I learned recently that it’s possible to disable images while navigating the internet. A few simple clicks in Preferences or Settings (depending on your browser) and that menagerie of clickbait can be reduced to a mere text file for one’s hyper-pragmatic use.

The aesthetic violence this does to the surfing experience seems to require a sufficient reason. For many, I suspect, it comes down to an allergy to advertisement. It is exhausting to be compassed about on every side with promotions and product placement that has a comprehensive knowledge of your cache, cookies, and history. Beelzebub may not be able to know your hidden thoughts, but Jeff Bezos’s marketing team certainly does.

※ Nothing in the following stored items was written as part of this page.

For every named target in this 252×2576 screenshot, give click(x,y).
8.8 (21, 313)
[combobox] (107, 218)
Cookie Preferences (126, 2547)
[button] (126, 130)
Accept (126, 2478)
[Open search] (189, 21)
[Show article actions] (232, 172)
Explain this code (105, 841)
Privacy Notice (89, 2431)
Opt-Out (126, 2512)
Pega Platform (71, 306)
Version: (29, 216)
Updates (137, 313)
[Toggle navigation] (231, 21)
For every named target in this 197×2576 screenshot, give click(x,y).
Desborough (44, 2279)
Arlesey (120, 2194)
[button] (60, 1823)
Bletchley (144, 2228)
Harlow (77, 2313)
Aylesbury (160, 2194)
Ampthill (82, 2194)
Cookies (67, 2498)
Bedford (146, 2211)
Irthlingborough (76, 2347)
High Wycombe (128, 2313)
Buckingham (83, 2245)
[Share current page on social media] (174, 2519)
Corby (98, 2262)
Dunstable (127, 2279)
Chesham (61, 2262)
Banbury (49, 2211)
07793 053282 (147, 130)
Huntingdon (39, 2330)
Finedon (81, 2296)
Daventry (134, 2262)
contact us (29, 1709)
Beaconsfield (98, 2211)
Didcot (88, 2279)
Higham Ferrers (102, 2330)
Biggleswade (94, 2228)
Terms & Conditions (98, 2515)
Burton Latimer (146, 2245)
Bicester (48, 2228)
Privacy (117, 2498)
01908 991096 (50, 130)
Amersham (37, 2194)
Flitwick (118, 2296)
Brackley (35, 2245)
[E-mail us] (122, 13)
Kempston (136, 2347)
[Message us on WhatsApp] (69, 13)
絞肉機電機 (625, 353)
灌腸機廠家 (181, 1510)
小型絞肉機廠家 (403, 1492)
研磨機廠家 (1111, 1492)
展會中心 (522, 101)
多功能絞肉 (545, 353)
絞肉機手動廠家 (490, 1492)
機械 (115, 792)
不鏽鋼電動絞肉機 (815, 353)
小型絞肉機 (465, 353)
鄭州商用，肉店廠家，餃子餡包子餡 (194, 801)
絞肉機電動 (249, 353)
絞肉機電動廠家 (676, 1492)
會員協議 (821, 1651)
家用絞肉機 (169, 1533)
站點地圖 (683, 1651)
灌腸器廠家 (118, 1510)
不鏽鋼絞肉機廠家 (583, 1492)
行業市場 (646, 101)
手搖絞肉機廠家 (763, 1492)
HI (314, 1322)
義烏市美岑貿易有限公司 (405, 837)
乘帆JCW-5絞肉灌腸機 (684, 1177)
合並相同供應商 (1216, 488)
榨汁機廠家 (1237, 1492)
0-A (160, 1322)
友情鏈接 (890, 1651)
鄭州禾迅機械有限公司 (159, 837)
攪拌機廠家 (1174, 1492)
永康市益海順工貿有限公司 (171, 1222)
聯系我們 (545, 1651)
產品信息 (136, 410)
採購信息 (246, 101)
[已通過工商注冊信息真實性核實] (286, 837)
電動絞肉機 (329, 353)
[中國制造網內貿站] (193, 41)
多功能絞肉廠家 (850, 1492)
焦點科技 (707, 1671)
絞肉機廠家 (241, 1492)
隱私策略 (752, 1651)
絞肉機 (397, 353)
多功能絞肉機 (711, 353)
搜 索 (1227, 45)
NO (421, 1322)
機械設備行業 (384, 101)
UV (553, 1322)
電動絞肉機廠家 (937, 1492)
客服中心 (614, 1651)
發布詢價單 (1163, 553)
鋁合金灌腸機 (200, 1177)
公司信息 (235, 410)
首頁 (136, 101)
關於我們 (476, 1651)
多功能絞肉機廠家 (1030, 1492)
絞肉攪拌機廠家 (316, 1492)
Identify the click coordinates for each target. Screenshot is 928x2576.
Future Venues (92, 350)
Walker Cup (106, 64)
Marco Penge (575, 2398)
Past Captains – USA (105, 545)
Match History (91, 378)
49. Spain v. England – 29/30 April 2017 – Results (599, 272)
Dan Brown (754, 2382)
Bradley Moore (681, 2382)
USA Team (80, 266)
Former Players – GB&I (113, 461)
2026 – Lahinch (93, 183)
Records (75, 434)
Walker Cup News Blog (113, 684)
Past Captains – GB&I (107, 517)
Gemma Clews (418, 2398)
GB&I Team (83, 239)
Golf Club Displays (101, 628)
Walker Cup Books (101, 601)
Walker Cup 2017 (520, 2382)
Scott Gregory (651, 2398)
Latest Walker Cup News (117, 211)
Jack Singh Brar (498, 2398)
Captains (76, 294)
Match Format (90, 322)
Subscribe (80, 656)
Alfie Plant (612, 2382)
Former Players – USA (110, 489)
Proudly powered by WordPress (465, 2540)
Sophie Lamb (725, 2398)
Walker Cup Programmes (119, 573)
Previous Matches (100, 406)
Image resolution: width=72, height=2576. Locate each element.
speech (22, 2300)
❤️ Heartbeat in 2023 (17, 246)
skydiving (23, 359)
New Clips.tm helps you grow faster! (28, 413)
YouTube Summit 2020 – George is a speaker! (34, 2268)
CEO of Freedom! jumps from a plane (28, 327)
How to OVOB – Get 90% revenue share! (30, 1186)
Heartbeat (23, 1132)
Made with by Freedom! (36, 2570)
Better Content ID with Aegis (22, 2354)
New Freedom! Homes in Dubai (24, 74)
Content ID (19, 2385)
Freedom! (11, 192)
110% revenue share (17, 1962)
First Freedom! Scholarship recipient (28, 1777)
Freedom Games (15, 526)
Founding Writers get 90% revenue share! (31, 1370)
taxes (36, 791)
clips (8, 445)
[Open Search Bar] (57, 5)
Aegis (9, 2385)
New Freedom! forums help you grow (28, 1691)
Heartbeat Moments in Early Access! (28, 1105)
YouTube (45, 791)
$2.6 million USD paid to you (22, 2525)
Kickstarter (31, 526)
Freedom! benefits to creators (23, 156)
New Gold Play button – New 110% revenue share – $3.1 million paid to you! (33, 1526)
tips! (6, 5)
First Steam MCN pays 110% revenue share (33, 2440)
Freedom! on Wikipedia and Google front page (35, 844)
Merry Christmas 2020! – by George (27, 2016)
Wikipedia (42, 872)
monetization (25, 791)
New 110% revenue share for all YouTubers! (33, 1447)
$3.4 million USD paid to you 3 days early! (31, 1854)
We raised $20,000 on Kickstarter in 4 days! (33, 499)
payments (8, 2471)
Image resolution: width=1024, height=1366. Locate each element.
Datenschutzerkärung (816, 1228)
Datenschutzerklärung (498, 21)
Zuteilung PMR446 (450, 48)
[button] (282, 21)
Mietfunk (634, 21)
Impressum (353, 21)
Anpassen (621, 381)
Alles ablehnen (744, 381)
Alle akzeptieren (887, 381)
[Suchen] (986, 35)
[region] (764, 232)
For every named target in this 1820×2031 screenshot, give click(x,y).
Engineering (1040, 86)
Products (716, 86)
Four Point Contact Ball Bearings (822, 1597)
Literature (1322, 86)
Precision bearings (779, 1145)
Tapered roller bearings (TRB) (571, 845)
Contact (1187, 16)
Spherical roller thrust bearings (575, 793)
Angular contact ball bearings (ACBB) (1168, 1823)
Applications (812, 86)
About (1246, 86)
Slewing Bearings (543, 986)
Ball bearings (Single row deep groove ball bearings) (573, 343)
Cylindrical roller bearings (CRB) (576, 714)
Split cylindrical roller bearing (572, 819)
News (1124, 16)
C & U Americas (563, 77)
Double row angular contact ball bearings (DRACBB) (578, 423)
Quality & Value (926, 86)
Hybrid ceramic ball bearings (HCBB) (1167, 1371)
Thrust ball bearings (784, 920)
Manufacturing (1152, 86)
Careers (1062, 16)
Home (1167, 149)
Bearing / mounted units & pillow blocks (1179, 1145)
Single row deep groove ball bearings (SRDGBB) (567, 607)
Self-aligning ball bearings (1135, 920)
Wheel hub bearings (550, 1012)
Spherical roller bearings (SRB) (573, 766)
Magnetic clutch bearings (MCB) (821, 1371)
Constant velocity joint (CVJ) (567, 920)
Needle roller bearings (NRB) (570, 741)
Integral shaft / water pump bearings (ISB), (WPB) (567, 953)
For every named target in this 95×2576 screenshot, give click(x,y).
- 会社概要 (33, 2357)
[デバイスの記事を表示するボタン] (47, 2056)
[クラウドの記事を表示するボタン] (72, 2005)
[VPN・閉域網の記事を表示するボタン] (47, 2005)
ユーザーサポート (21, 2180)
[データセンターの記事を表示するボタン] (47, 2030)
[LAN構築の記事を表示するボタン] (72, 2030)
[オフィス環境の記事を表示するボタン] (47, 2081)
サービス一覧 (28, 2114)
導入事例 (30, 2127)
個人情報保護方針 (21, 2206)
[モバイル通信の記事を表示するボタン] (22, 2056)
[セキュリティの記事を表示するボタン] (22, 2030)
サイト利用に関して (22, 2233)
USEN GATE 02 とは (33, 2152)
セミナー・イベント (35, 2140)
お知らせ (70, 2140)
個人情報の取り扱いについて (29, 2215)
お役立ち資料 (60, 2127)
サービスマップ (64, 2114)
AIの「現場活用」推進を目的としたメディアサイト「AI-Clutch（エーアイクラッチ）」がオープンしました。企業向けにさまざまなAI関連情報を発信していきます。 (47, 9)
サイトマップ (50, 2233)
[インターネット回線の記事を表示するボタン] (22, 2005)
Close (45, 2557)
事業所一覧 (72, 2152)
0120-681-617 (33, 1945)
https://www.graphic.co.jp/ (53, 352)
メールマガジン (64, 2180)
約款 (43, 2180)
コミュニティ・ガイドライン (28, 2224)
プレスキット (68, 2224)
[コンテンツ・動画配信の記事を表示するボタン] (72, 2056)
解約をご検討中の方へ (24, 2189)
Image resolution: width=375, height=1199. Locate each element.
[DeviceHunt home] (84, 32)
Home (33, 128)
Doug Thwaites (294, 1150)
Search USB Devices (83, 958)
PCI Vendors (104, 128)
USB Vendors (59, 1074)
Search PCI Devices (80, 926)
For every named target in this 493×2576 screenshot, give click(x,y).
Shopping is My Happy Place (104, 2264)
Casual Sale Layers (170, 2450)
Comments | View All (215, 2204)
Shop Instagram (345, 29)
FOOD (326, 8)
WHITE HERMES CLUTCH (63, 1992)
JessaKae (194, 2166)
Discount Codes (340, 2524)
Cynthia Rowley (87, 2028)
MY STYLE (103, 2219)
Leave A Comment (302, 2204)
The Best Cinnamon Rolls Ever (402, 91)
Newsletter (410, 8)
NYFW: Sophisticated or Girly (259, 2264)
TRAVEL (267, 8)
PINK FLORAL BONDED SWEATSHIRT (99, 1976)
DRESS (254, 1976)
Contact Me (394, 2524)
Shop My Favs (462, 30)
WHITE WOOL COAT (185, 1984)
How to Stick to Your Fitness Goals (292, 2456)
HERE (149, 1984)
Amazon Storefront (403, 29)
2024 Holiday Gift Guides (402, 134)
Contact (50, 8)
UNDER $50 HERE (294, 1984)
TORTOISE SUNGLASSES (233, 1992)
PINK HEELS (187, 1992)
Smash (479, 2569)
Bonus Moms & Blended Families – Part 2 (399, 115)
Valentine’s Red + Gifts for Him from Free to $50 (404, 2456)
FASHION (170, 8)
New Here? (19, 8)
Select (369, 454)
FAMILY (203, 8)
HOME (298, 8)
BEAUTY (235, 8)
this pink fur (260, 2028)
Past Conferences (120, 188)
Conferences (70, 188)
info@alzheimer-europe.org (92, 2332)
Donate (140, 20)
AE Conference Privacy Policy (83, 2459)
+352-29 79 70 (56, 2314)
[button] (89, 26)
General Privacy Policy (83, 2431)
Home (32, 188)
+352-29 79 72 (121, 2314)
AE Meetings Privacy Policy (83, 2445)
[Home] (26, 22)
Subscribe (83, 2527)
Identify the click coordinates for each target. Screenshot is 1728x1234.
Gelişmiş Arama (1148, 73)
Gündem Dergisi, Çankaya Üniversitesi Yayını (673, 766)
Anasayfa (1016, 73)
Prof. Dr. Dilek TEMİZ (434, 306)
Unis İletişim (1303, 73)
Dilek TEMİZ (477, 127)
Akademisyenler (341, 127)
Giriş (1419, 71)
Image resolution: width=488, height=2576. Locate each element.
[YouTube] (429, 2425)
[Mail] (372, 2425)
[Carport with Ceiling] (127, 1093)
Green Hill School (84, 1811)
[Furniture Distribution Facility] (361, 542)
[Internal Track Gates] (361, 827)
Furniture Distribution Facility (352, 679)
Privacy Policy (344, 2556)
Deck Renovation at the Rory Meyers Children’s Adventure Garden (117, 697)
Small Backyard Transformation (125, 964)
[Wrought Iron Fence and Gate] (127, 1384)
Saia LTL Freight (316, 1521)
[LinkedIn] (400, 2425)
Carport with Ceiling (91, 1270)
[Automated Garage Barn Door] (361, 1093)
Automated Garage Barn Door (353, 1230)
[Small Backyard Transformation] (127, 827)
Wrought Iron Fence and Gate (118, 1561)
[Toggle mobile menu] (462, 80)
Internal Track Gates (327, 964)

The trepidation we feel about internet advertising (or any other kind of advertising, for that matter) can be clarified by considering a parallel set of circumstances. Pop music is a commercial product designed (sometimes cynically) to generate an emotional response and thus to sell. When the music plays, sometimes you submit to the induced euphoria (as with any Coldplay hit), but sometimes you resist. Why? Because it is obvious that the song is designed to manipulate. From a cursory overview of the lyrics and a summary scan of the music itself, you know that this piece was fabricated in an hour and not in the feverish transport of a virtuoso or the night vigil of a Renaissance prodigy. This is business, and it sells by tinkering with your interior life. The advertiser employs the same dread logic.

What do we think being exposed to nearly nonstop advertising does to us? Perhaps you’ve had the thought that a culture hyper-saturated by advertising has not left you unscathed. What if I myself have become an advertiser? Is such a thing possible? It starts in grade school with the magazine drive, selling superfluous subscriptions to indulgent neighbors. In college we table for organizations from which we have checked out semesters before. Later it assumes the shape of multi-level marketing schemes as friends work to sell expensive makeup, essential oils, and Tupperware. We, too, have been mobilized by an advertising culture—and this isn’t even to speak of the ordinary social and professional salesmanship that goes into currying favor and forging connections.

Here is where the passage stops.